Nel passato le criticità erano legate ai consistenti danni da freddo che con una frequenza quasi trentennali costringevano gli olivicoltori a recuperare con drastiche potature gli oliveti. Oggi, la principale criticità della filiera olivicola toscana riguarda sostanzialmente la perdita di competitività del prodotto legata agli alti costi di produzione, nonostante si tratti di produzioni di alta qualità, affermate a livello globale. I fattori che determinano tale situazione sono riconducibili alla frammentazione fondiaria, ai sistemi colturali tradizionali scarsamente meccanizzabili, e una generale scarsa propensione all’innovazione.

Che strategia sta pianificando l’Università per far rifiorire l’olivicoltura toscana?

Il DAGRI segue con interesse le molteplici innovazioni della filiera olivicola internazionale, cercando di rispondere con soluzioni mirate alle peculiari caratteristiche delle variegate realtà produttive locali con particolare riferimento alle relative politiche di sviluppo rurale regionale.

Cosa si vuole ottenere e che caratteristiche si ricercano con il programma di miglioramento genetico?

L’ideotipo del passato, che mirava fondamentalmente alla resistenza al freddo della pianta, considera oggi essenziali aspetti quali la produttività, la facilità della gestione agronomica attraverso la meccanizzazione, la resistenza a vecchie e nuove fitopatie, e la resilienza a nuovi scenari pedo-climatici, il tutto senza perdere di vista la necessità di migliorare le già pregiate qualità organolettiche tipiche dell’olio toscano. Si tratta quindi di coniugare nelle nuove cultivar le positive caratteristiche delle varietà toscane, con caratteri agronomici rispondenti alle esigenze dei nuovi modelli colturali che richiedono una veloce entrata in fruttificazione.

Dopo il successo in altri paesi del mondo, Spagna in primis, anche in Italia stiamo assistendo ad una rivoluzione dell’olivicoltura. Importanti aziende olivicole stanno investendo nell’olivicoltura a siepe. Pensate che questa possa essere una vera e vincente opportunità anche per il nostro paese?

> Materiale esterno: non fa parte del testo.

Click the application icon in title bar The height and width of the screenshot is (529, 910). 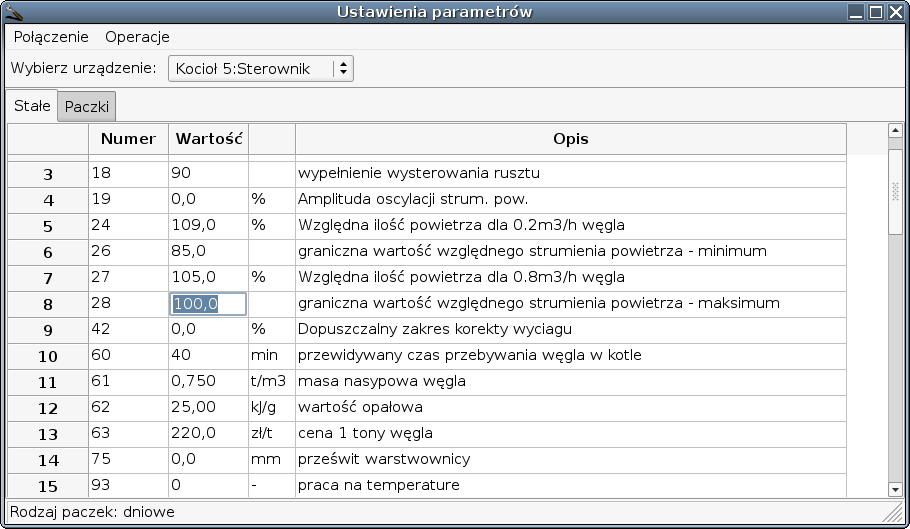point(13,12)
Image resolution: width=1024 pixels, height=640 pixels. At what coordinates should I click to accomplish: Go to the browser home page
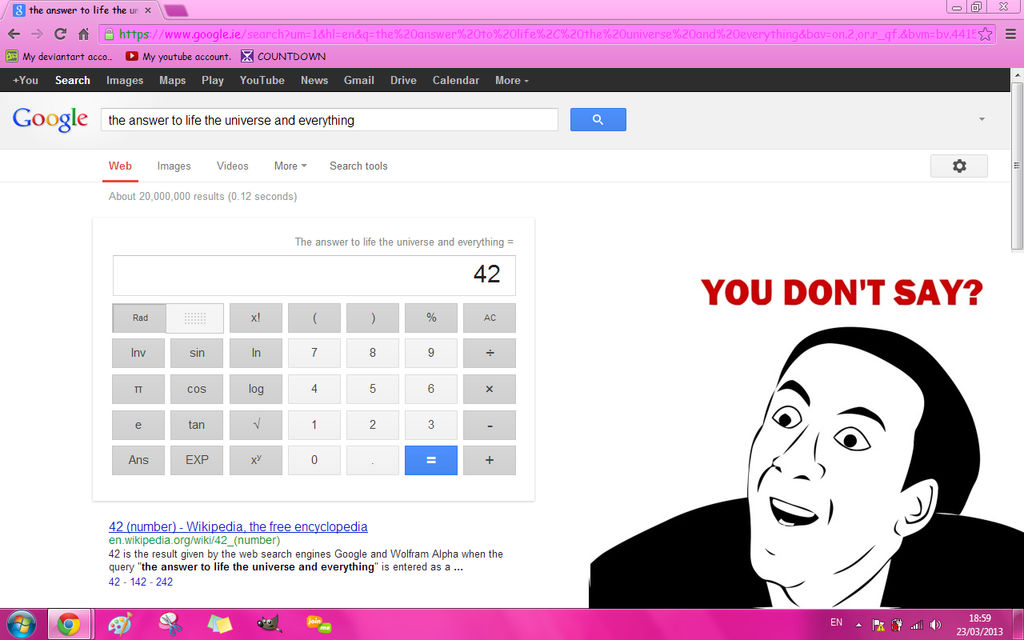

La coltivazione a siepe offre indiscutibili vantaggi, come l’alto grado di meccanizzazione e la possibilità di raccogliere e trasformare immediatamente il prodotto nel momento ideale della maturazione, con ricadute importanti sulla riduzione dei costi di produzione e il miglioramento dell’EVO. Tuttavia per i sopracitati aspetti della olivicoltura toscana (tra cui la elevata frammentazione fondiaria e l’orografia collinare), le superfici che presentano i requisiti per lo sviluppo di questa nuova tipologia di impianti (tra cui la limitata pendenza e la dotazione di sufficienti risorse idriche), sono esigue e presenti in pochi areali della Toscana.

L’olio toscano è senza nessun dubbio l’emblema nel mondo della tipicità e della qualità. Possono fondersi la vecchia e la nuova olivicoltura dando come risultato olii di altissima qualità che mantengano la tipicità toscana?

Già oggi è possibile osservare come nuovi modelli colturali coesistono con le olivicolture tradizionali toscane. Ulteriori miglioramenti qualitativi potranno derivare dai vantaggi offerti dai nuovi sistemi colturali coniugati a una più ampia offerta di nuove cultivar di pregio.